L'année suivante, en 1996, US Maple sort le maxi The Wanderer/Whoa Complains sur Rococo records pour le vinyle gravé que d'un seul coté et Sonic Bubblegum pour la version CD. Johnson, Shippy et Rittmann dans un halo de fumée comme des autistes acculés dans le coin d'une salle d'où a disparu le batteur. Ça laisse présager du pire et effectivement, US Maple a franchi un palier supplémentaire dans la folie. The Wanderer est une reprise d'un certain Ernie Maresca qui avait écrit ce morceau pour Dion (aucun rapport avec Céline, Dion DiMucci de son nom complet) en 1961. On ne vous en voudra donc pas si vous ne connaissez pas. La version US Maple est bien moins swinguante et rock'n'roll malgré l'apport de deux saxophonistes et d'un synthé. La reprise de US Maple est chloroformée, aussi groovante d'un étal de boucher, les saxos agonisent et malgré quelques sursauts du batteur qui est finalement présent, la vie va bientôt les quitter. Bref, rien n'a voir avec l'original mais tout à voir avec un US Maple qui prend la tangente avec le commun des mortels. Whoa Complains est produit par Tom Zaluckyj, le bassiste de Tar, pour un retour à la surface de la terre et un US Maple retrouvant de la consistance dans la bizarrerie et un titre élastique qui aurait pu avoir sa place sur Long Hair In Three Stages.
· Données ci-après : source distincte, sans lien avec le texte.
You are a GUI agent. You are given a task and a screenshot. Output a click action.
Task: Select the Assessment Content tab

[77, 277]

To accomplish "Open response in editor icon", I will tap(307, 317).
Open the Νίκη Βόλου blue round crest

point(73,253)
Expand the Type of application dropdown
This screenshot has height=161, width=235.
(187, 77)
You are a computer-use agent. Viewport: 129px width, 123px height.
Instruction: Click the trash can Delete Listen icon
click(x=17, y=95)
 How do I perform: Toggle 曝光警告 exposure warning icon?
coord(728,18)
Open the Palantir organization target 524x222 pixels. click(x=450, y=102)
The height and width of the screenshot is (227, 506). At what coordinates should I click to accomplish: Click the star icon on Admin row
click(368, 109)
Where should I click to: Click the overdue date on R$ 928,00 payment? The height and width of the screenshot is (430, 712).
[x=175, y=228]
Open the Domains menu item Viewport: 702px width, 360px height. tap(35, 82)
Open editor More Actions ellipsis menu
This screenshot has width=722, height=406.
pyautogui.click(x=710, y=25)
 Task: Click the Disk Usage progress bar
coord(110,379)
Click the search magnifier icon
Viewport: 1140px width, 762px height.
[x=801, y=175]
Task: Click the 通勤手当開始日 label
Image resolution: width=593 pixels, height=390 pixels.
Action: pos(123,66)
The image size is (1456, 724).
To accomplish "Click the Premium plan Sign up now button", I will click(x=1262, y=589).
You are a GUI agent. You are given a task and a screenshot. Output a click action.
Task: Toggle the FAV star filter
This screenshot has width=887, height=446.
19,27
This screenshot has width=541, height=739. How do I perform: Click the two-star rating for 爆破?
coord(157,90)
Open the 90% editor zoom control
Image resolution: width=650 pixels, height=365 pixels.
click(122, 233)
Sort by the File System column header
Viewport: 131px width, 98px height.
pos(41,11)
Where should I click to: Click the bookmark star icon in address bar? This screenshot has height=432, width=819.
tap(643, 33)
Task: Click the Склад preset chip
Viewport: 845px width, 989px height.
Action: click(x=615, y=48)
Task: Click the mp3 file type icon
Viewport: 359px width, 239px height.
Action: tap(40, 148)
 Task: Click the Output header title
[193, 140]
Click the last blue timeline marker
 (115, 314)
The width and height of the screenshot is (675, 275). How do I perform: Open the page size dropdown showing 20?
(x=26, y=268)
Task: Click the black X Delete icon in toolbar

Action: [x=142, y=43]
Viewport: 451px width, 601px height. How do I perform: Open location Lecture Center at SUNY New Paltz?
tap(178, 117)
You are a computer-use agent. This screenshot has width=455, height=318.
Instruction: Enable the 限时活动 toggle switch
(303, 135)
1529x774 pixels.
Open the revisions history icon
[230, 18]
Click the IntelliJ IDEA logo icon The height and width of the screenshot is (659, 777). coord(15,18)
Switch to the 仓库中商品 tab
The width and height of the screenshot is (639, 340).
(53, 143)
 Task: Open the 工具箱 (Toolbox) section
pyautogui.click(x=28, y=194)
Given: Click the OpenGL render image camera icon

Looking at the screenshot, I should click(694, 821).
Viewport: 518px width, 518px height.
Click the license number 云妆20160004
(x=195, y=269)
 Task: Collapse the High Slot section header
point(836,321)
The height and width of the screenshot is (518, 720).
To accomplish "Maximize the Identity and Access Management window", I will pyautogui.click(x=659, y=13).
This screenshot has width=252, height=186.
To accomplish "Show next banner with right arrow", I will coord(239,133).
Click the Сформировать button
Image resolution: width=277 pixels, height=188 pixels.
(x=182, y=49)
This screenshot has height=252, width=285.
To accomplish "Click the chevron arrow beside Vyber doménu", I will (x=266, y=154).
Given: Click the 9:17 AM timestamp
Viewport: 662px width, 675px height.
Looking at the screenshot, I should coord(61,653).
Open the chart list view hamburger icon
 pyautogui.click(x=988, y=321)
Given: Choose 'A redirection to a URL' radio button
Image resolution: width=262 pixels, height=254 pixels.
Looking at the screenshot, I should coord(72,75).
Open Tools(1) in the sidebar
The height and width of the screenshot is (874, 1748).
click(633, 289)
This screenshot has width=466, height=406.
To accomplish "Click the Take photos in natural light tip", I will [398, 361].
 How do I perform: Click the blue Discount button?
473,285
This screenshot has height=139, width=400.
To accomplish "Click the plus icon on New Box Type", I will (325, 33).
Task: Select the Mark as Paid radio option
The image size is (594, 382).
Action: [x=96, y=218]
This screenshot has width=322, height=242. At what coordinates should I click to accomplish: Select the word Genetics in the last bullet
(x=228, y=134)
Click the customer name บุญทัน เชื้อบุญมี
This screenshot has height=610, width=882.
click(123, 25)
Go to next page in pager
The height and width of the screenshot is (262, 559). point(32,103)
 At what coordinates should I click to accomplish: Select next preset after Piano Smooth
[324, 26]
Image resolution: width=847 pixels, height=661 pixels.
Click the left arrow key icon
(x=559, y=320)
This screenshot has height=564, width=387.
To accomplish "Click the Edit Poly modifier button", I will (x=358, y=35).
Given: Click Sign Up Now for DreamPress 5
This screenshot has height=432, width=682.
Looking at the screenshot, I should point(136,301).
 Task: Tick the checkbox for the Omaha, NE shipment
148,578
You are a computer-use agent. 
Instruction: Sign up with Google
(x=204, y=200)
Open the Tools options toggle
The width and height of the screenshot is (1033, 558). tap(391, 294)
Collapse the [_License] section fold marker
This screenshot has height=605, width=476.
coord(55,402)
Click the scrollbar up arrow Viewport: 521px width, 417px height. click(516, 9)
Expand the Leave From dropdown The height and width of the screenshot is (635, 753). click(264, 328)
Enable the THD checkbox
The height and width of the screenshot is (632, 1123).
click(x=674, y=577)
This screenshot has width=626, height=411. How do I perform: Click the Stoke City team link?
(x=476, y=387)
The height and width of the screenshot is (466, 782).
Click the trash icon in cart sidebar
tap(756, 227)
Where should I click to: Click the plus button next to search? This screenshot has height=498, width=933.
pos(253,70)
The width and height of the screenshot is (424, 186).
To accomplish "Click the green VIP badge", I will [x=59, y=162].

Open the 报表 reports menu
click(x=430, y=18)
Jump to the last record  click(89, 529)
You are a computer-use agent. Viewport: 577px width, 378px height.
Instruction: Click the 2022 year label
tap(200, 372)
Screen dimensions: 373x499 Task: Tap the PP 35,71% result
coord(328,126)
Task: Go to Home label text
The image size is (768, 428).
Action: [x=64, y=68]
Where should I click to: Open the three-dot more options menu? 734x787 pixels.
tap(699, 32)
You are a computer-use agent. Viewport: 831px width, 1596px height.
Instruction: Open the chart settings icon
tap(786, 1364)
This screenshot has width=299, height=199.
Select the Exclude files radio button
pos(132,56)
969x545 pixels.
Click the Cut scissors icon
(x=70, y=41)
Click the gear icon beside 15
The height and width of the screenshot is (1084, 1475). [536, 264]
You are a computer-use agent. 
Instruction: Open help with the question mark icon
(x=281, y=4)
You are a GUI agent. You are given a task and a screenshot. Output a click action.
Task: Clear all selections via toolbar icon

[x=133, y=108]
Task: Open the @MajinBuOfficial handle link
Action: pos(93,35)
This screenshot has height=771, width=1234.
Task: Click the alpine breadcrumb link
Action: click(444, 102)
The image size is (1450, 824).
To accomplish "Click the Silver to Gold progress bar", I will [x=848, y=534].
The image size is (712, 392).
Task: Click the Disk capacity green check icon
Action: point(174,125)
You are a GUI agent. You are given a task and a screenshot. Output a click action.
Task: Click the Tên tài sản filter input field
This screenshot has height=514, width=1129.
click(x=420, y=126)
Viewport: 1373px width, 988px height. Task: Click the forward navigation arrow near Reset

Entre temps, US Maple aura eu l'occasion de rendre visite aux Européens lors d'une tournée commune avec les Japonais(es) de Melt-Banana et une date légendaire aux Tontons Flingueurs de Rennes. Deux ans après la venue de Shorty, le plaisir de retrouver Johnson et Shippy était immense et ils n'avaient déçu personne, juste interloqué une partie du public qui se demande encore de nos jours comment ce genre de musique peut exister et si les personnes qu'ils avaient vues sur scène ce soir là n'étaient pas ivres.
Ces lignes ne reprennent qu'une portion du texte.